* Input material

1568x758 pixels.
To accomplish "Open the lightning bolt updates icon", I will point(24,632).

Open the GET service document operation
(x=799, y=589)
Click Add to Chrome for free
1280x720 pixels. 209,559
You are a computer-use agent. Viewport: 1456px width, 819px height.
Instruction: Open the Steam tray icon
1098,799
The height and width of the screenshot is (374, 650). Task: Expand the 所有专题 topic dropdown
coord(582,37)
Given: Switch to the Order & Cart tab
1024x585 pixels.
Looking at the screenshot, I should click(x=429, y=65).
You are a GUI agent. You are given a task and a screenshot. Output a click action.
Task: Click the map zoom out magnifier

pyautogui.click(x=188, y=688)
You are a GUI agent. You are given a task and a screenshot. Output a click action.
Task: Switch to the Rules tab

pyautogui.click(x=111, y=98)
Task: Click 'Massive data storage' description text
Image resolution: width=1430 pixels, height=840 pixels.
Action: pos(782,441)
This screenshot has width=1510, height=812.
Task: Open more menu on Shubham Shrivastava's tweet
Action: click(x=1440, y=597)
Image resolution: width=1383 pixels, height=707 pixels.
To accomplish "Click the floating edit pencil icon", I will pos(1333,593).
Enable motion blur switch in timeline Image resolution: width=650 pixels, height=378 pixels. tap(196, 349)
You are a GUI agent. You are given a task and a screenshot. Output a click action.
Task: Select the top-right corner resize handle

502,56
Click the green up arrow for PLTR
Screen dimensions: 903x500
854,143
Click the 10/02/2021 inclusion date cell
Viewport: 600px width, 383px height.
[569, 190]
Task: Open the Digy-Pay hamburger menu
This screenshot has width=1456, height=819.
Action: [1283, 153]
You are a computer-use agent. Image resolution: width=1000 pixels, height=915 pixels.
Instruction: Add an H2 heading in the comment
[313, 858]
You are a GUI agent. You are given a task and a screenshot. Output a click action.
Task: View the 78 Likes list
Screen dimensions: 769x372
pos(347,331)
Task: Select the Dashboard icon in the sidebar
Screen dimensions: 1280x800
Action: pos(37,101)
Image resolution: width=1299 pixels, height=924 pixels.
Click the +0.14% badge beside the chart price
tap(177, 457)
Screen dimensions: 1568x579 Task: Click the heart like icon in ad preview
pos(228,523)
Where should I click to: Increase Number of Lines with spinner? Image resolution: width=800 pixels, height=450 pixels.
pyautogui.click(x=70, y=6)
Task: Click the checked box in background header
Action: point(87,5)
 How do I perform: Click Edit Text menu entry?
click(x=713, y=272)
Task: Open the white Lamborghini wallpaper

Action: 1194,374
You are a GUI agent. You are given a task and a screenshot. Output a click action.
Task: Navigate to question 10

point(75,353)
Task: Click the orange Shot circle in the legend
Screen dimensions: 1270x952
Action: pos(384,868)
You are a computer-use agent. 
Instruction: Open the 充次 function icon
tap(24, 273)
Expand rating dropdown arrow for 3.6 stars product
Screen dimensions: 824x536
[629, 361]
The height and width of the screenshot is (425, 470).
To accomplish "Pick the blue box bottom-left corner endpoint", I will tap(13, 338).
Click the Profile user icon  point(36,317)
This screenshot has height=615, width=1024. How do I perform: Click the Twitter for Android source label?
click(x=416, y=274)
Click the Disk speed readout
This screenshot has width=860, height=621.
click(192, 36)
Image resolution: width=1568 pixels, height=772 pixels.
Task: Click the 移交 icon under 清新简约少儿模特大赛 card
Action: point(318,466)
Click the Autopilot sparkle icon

* Requirements
How many lines above contain the string "Viewport"? Reply with the number alone.

* Final result
2